The Age of Discovery, Chapter 2: Dragons and Damsels




Day 1: 0915 hours…
Gentle heat touches my face and hands, the kind that one instantly senses is the warmth of sunlight.  I loosen my grip on the trestle and lift up the goggles, slowly opening my eyes.  Is this the same day? 

In another moment hands are guiding me, helping me recline onto a warm, soft surface – a bed maybe, or a couch, the padded surface warm from sunlight.  My vision, though improving, is still blurred.  I can hear a voice telling me to relax, that the process is complete, urging me to breath normally and sleep if that is my need.  I ask about the crew, and my voice sounds strange in my ears.  The other voice hesitates, speaking to someone other than myself.  “Don’t tell him,” says the other voice.  “He’s not ready.”  Then my head settles onto a down pillow and sleep takes me.

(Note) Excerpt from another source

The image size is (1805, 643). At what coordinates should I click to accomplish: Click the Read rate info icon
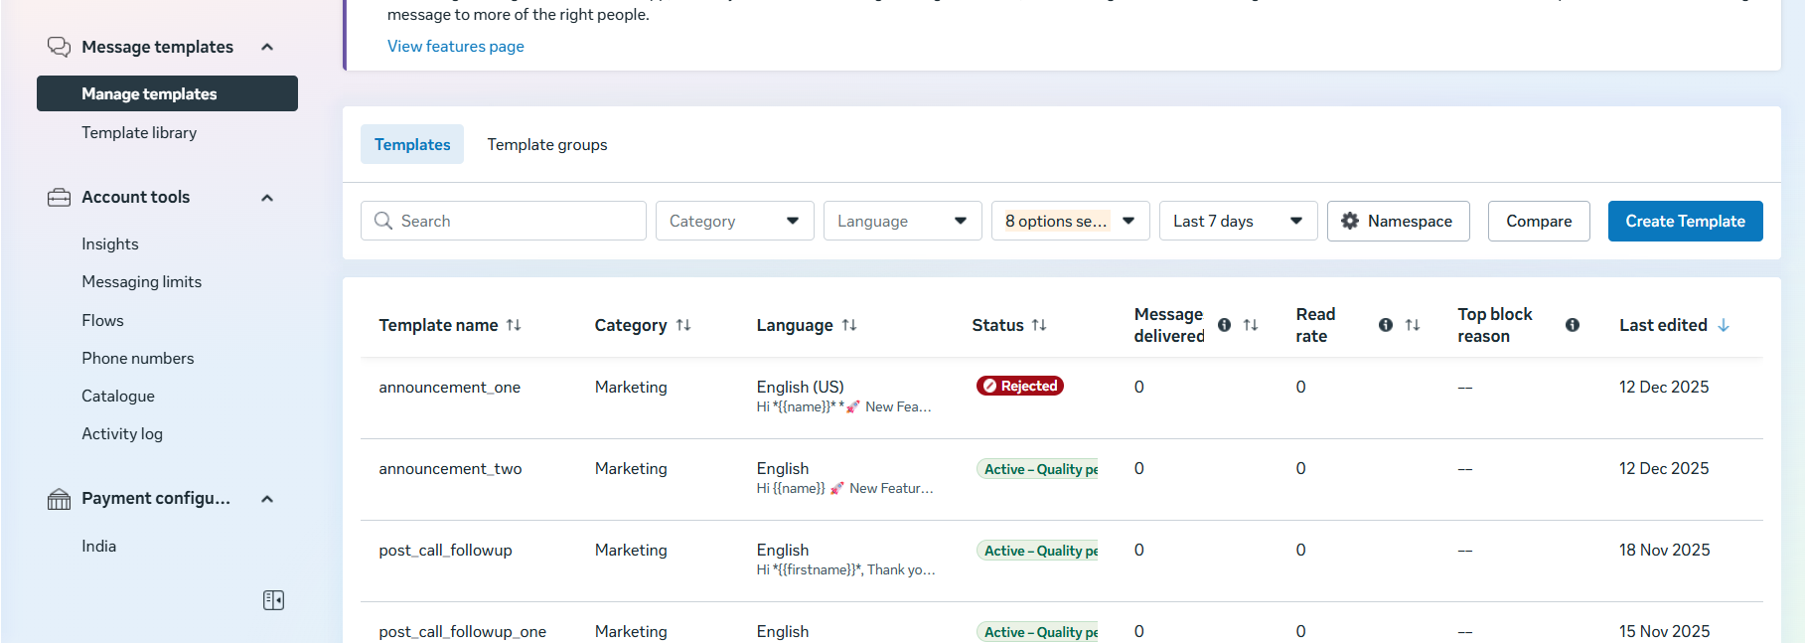pos(1385,325)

Later, but no idea how much so…

I awake with a clear mind.  Sitting up I begin to take in my surroundings.  I am outdoors.  There is sky overhead and for an instant I imagine that the adventure below the streets of Washington was nothing but phantasm.  In our nation’s capital it had been past noon.  Here, the sun still lingers in the morning sky, but it seems – somehow – both larger and more distant, a brilliant radiant round cloud.  Beside me the others stir on beds of their own.  Three of the beds are occupied, and one is empty.  I assume that someone had awakened early and stepped away, perhaps to stretch his legs.

The beds are arrayed upon a balcony enclosed by a well-fortified railing.  The platform appears constructed of wood, and anchored to what at first appears to be an organically-fashioned structure of resin or amber glass.  As my vision adjusts to the physical properties of visible light at nano scale my mind begins to comprehend.  Though impossible, it also fact: The balcony is protruding from the molted exoskeleton of an enormous insect larva.

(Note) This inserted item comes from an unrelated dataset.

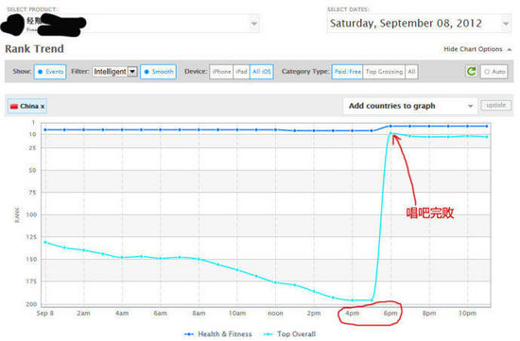Switch to Top Grossing category type
Screen dimensions: 520x341
(x=384, y=72)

Dragonfly Sky-Base!  Now I understand the significance of that name, and find myself reflecting on the common insect, whose life cycle we exploit: In the spring, dragonfly larvae emerge from the pond, crawling up the stalks of reeds, aquatic grasses, and cattails, attaching themselves to plants or sticks with barbed appendages, several inches above the surface.  The insect then pupates inside the larval exoskeleton, hatching in late summer as an adult dragonfly.  Dragonfly Base has been constructed inside one such abandoned husk.  The platform where I stand at that moment was built out from what had been the larva’s right eye.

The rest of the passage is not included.